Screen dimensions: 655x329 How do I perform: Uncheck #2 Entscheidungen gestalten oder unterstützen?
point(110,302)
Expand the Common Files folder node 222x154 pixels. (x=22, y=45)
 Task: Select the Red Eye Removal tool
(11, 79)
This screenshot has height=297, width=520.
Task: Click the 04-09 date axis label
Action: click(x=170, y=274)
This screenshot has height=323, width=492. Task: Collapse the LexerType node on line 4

• • • •

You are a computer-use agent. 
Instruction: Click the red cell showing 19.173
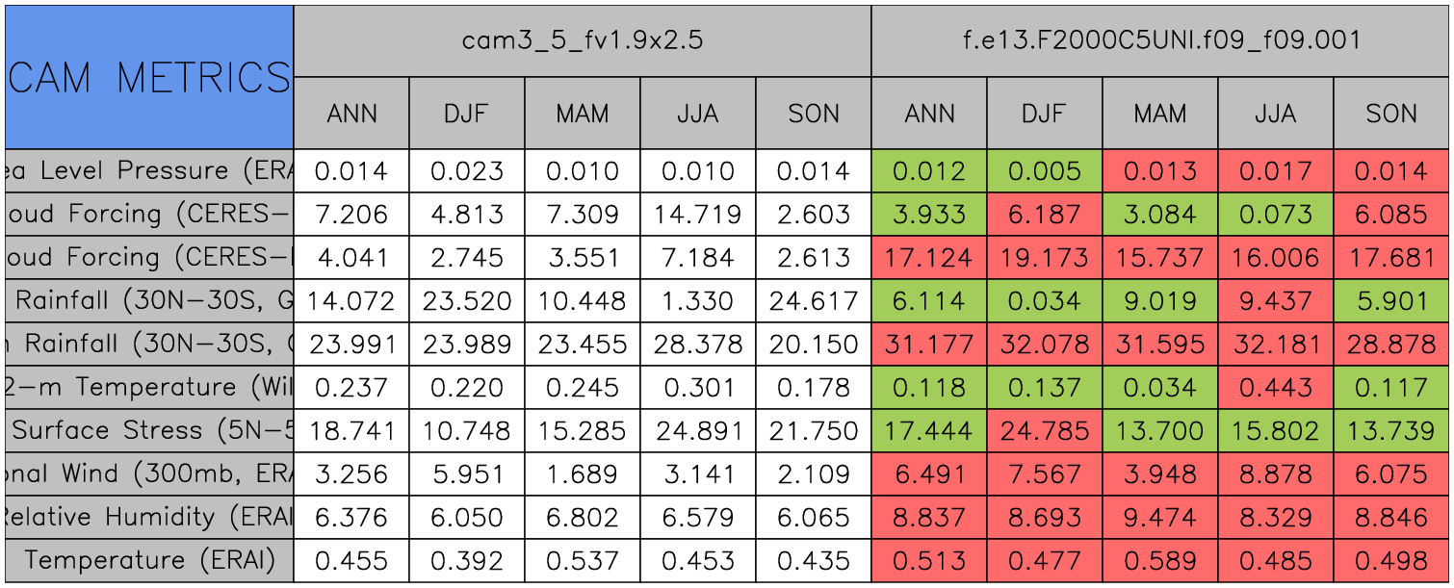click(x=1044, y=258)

• • • •

**What needs to be done**.
What number of lines above include the string "node"? State it and nothing else.

**Task response**.
2